-- START OF Passage given --

1st: Javier Fernandez . I'm always secretly ranting about skaters stopping to progress or staying in one choreographic comfort zone forever. While Javier sometimes seems a little stiff in his movements, he has constantly improved since he came onto the elite scene and has skated a variety of different programmes and pieces of music. He had some problems in the early season but skated a flawless performance today. Satan takes a Holiday, it's a good programme for him (yes, even with the costume), with lots of references to the famous routine by Robin Cousins. Javier could maybe perform this a little more to the crowd, but this season has lots of pressure and not everyone is a 2nd Florent Amodio, which is good the way it is. Well done!
In 3rd: Tomas Verner, a sentimental favourite and my favourite skater for a considerable time. He has had a promising early season that saw him winning a couple B-Internationals with clean no-pop performances. He botched the quad but other than that it was fine. I was never crazy about the Banjo-Western SP (It may sound like I'm hard to please these days), neither the choreo nor the costume nor... But he did a fine job here and the step sequence seemed better and more lively than at the beginning of the season and was pretty enjoyable. A bit underscored in the PCS department, maybe?

-- END OF Passage given --

• **Given exercise 1**: Retype the stretch of the entries from the line containing "You are a GUI" through the end of the entries, with both ends included, and omit the pictures from your answer.
The figure skating commentary and the entries that follow it are unrelated to each other.

-- START OF Entries --

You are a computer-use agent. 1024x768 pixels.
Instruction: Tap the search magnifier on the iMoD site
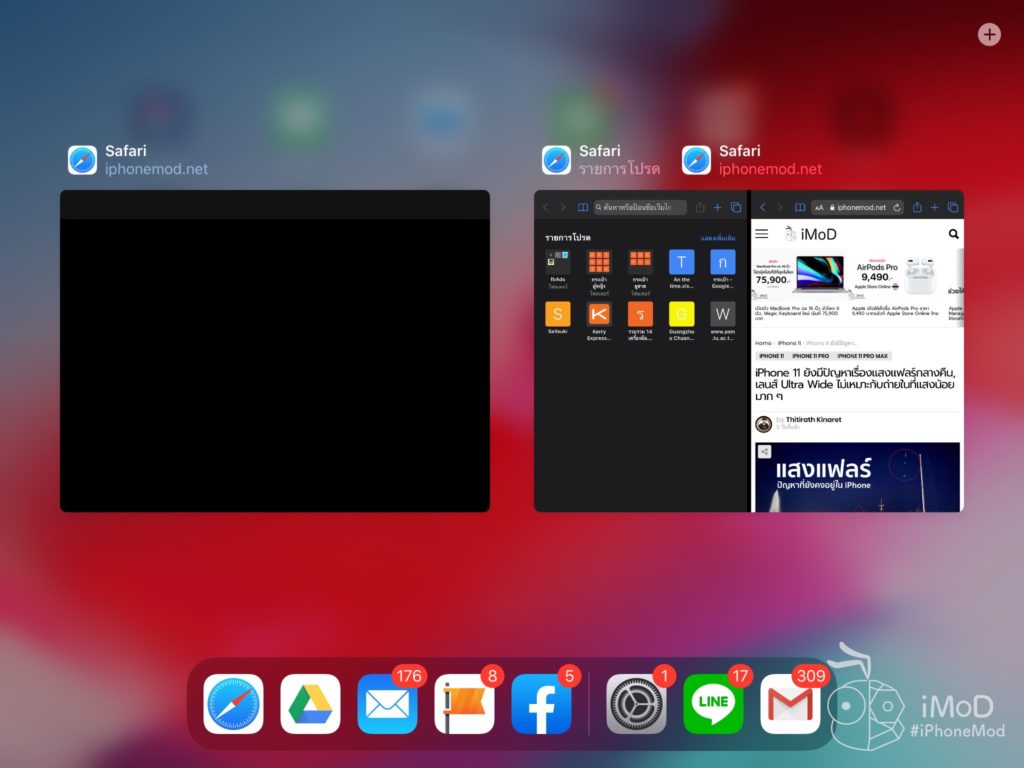[x=952, y=233]
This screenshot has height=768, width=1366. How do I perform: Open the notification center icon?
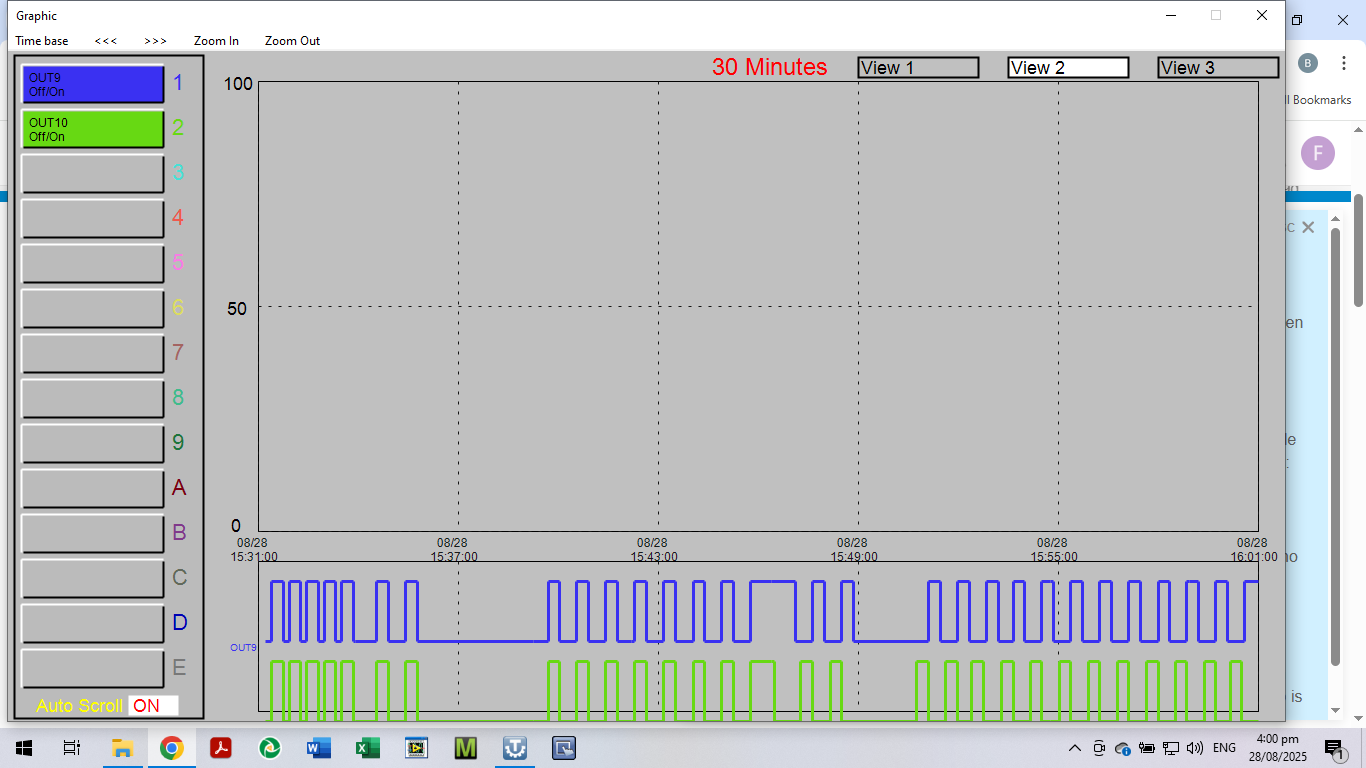[x=1333, y=748]
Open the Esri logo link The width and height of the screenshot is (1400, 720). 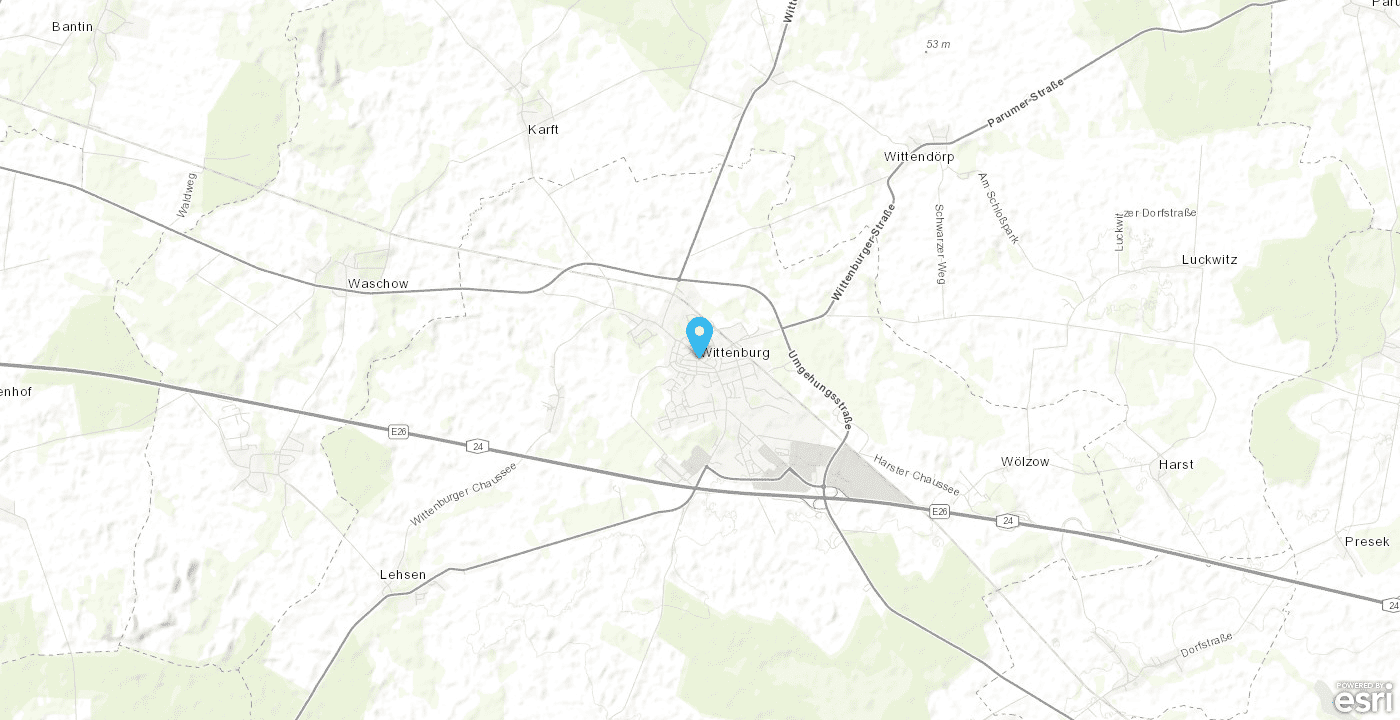(x=1365, y=698)
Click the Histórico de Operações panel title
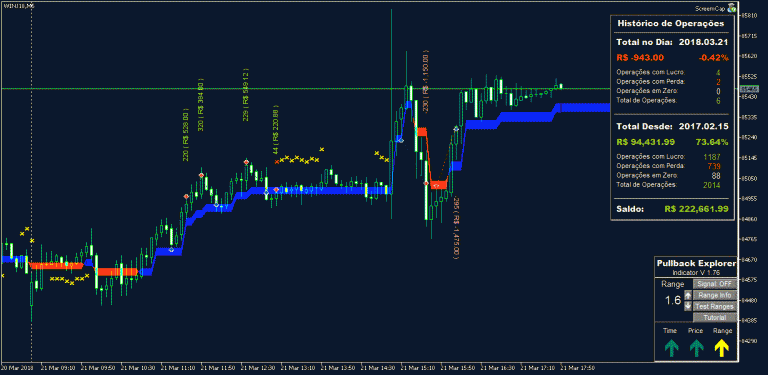The height and width of the screenshot is (375, 768). pyautogui.click(x=671, y=23)
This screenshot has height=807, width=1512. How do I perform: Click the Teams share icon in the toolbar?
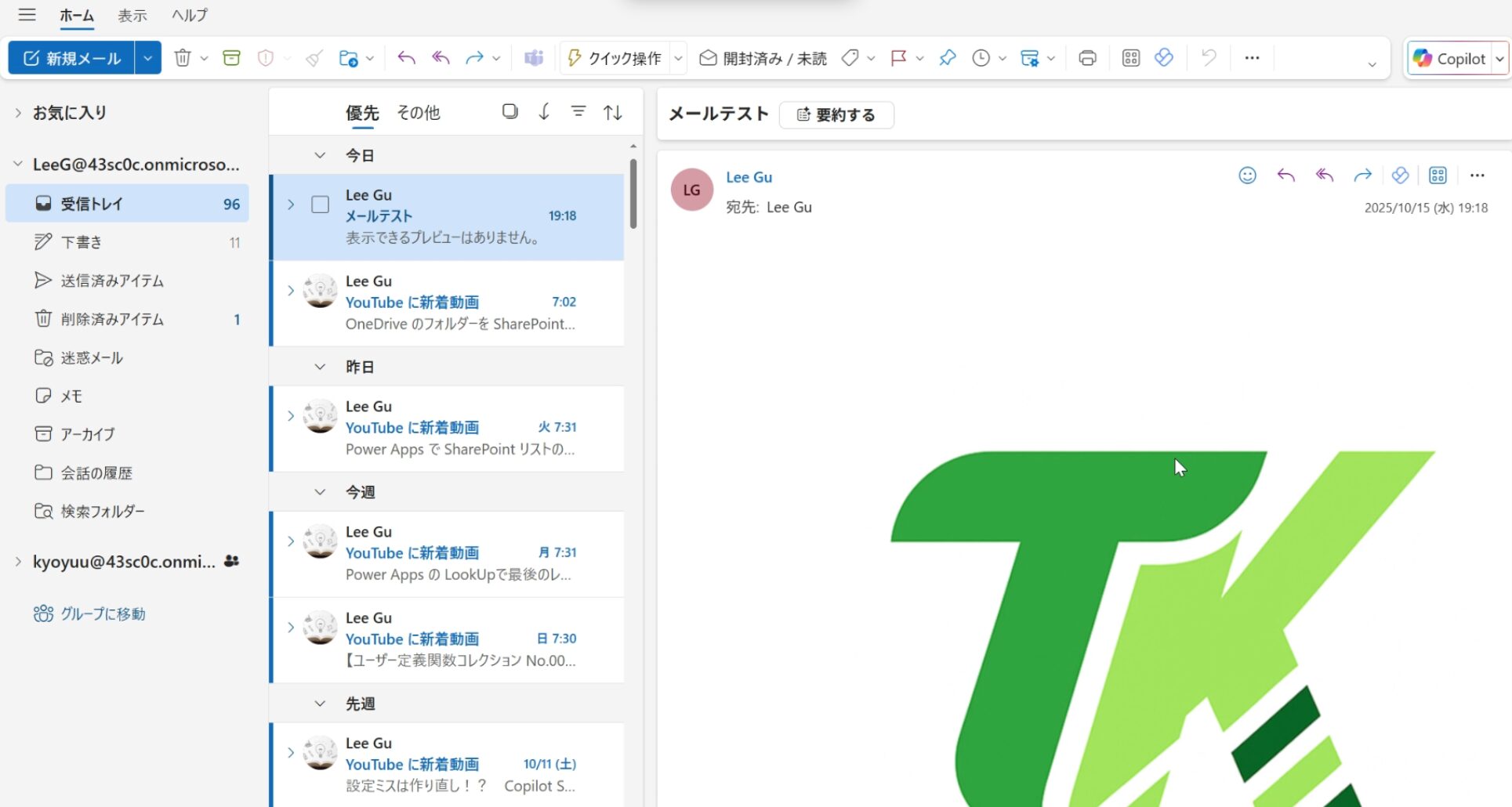[534, 58]
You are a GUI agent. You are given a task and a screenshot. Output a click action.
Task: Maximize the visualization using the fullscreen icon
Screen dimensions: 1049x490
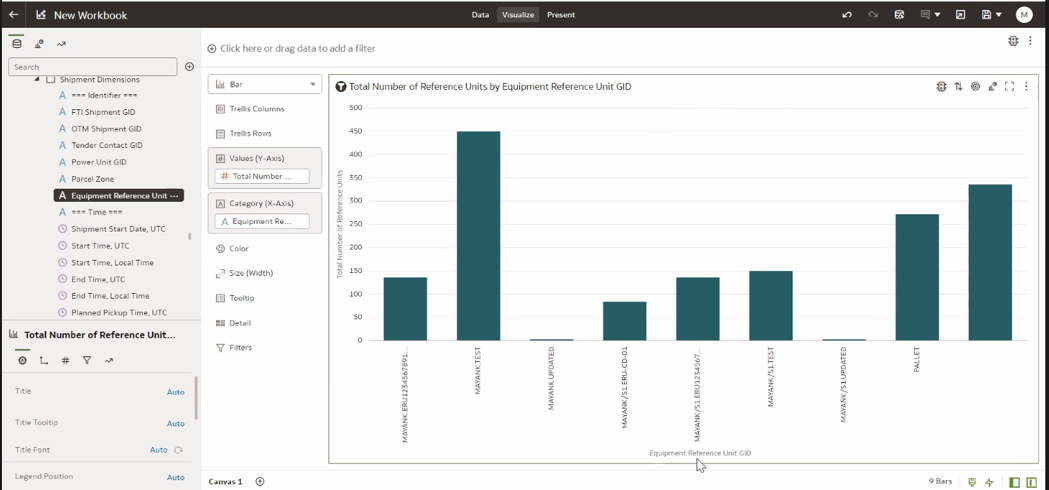pos(1009,87)
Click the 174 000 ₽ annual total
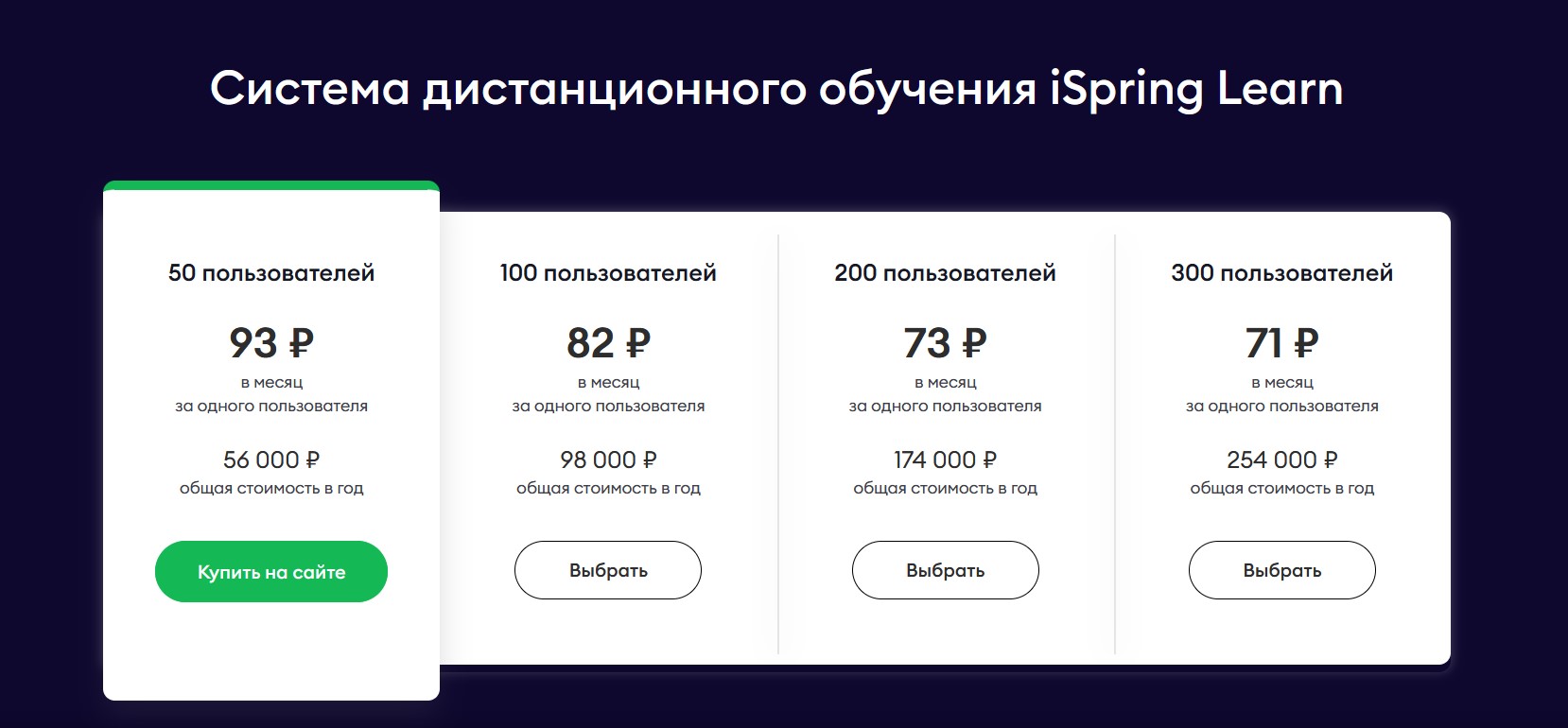1568x728 pixels. [945, 459]
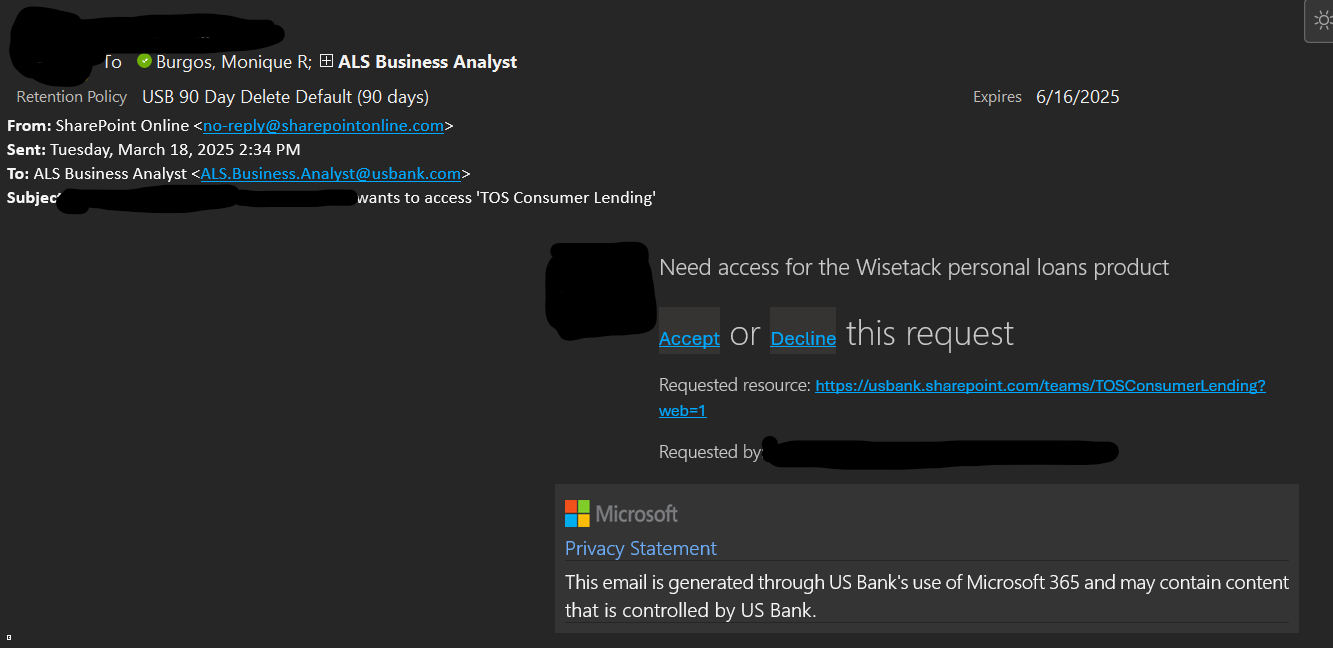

-- END OF Entries --

• **Given exercise 2**: Extend the figure skating commentary, picking up immediately after its final sentence.

• **Right answer 1**:
You are a GUI agent. You are given a task and a screenshot. Output a click action.
Task: Maximize the visualization using the fullscreen icon
Screen dimensions: 1049x490
pos(1009,87)
Click the 174 000 ₽ annual total
1568x728 pixels. [945, 459]

• **Right answer 2**:
5th: Michal Brezina. The jumps were all there, but the programme feels empty and pointless, and you know from the beginning it's going to be that inevitable build-up to a final totally frantic step sequence, which even the most frantic skaters might not be able to adequately wind mill trough. if there's is anything much to interpret. While I enjoy the In the Hall of the Mountain King as well as anybody, it doesn't lend itself to a very nuanced interpretation.
While the structure of his Kodo drums SP was not much different, the whole programme worked a lot better for him and was a much nicer backdrop to his elements and more fitting to his style. I wish he and his team would put a little more effort into his choreography and the further development of his overall skating. When he first came onto the scene, he looked strong in all areas and really promising for his age, but, at least to me, it seems, he has not improved very much since then, or progressed as much as he could have. His triple axels, no doubt, are among the best.With all the elements there, this was still a very good short for Mr. Brezina and it puts him within reach of a possible 2nd medal.
6th: Alexander Majorov.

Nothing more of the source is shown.